From the HBD Archive
From: lbr@gatech.edu
Subject: Re: Liquid Yeast
Date: 1989-02-01 16:08:55 GMT

> I have a question about [liquid] yeast... At the
> top of the instructions, they said that the packet would require one to
> five days before the culture would be ready to pitch, and they went on
> to say that it would take one day plus one day per month since the date
> shown on the package (it showed Jan. 3, 1989). Later in the instruc-
> tions, they said to wait until the package had expanded to at least one
> inch thick....

> What happened is this: at about 1:00pm I broke the nutrient packet, and
> I started boiling the wort, etc. at about the same time figuring that I
> would let the stuff in the carboy cool down overnight before I pitched
> the yeast (the package said at least one day to culture the yeast...).
> About 11:00pm that night, I went into the kitchen, and the yeast package
> was ballooned to about two inches thick. I was afraid if I let it sit
> there overnight that it would blow up, so I pitched the yeast right
> then. The carboy was cool to my touch (cool enough to pitch the yeast),
> so I figured the worst that could happen is that it would take a little
> longer for the fermentation to start.

> Did I do the right thing? Should I have let the yeast sit overnight, or
> would it have made a mess all over my counter? Any other do's and
> don'ts about using liquid yeast?

Yes, you're fine.
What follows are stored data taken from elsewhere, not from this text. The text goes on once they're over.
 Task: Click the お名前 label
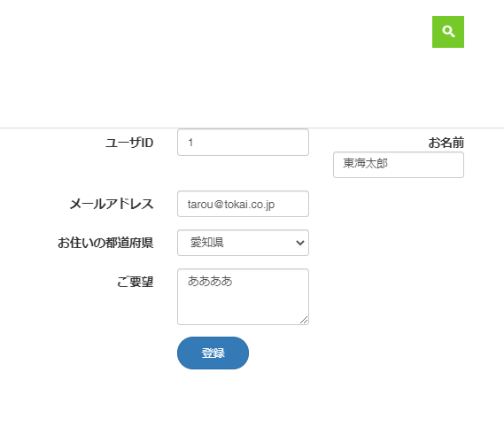(446, 143)
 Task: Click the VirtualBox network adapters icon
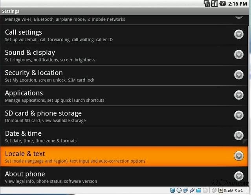point(185,190)
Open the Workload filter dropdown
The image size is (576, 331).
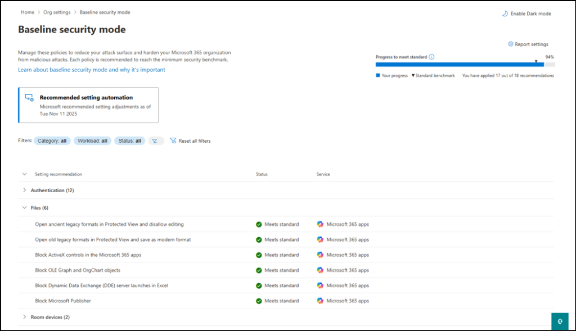point(92,140)
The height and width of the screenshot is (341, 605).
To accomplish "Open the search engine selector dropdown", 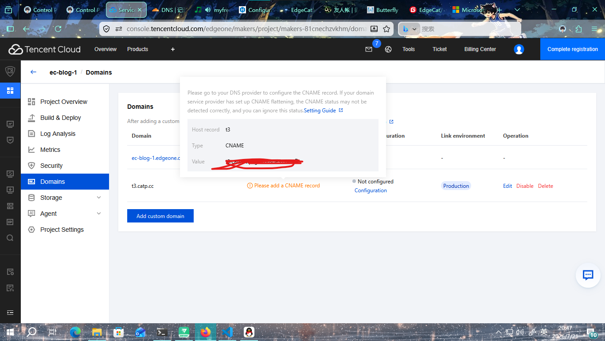I will point(410,29).
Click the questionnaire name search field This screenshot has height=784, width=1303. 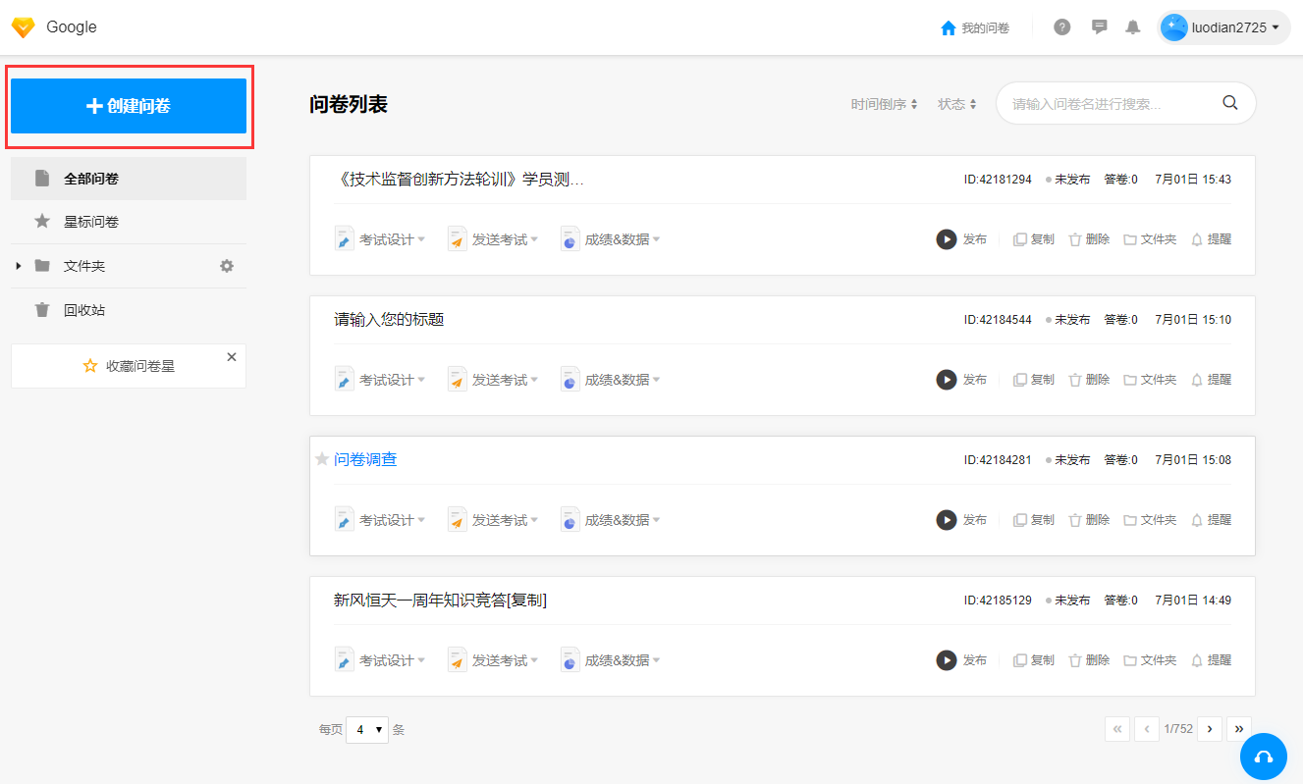coord(1110,103)
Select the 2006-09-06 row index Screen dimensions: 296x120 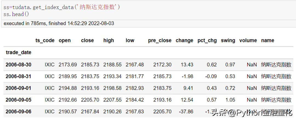pyautogui.click(x=19, y=112)
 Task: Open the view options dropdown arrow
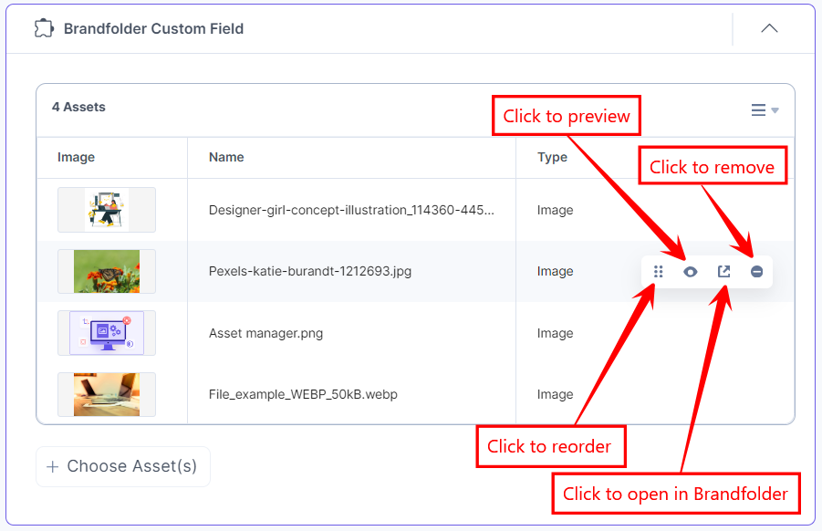775,109
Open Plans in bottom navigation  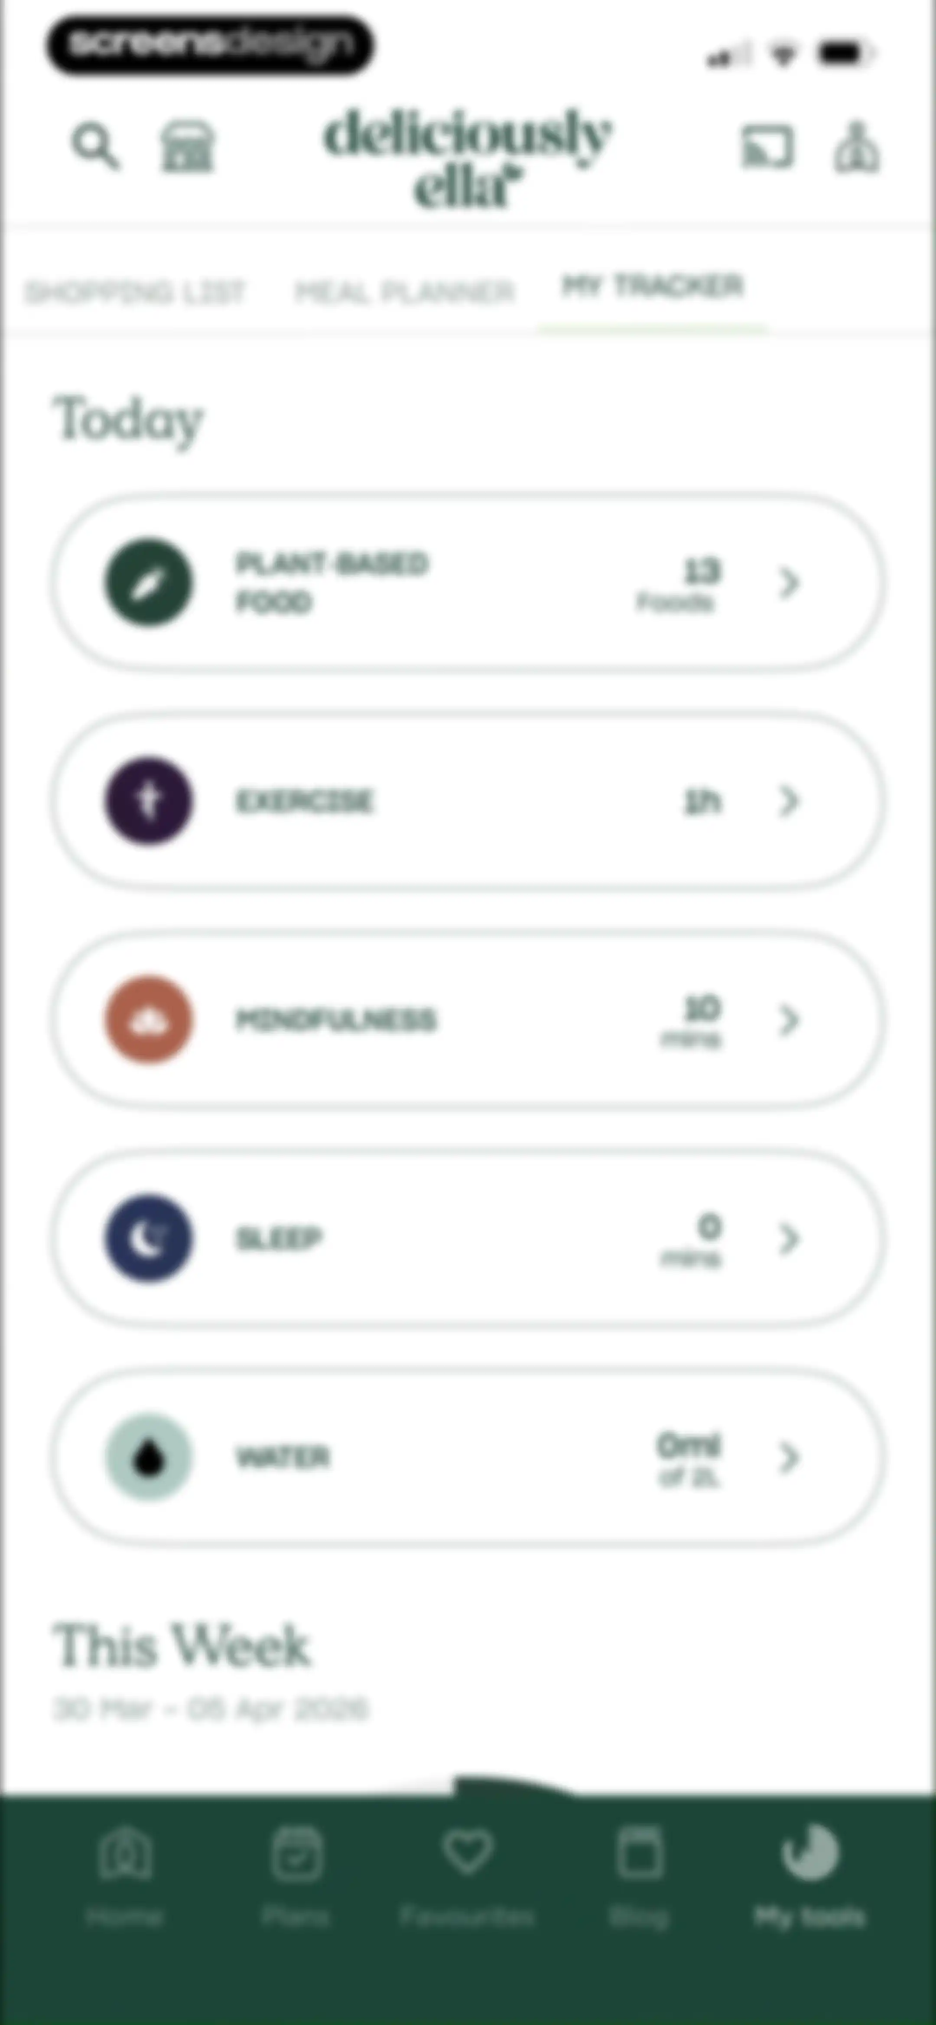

I have found that Wyeast cultures, especially the ale
cultures, typically swell up sooner than the package indicates they will.
I put these things into a starter jug several days before the brewing
session to get a vigorous fermentation going. (I use sterile canned wort
for starters; see Dave Miller's zymurgy article last year.)

I suggest using a sterilized thermometer before pitching. 110 def F will
kill yeast. I force cool my wort; this is absolutely required when
brewing from grain. When using extract it's not nearly as important
but you do risk infection while the wort is sitting.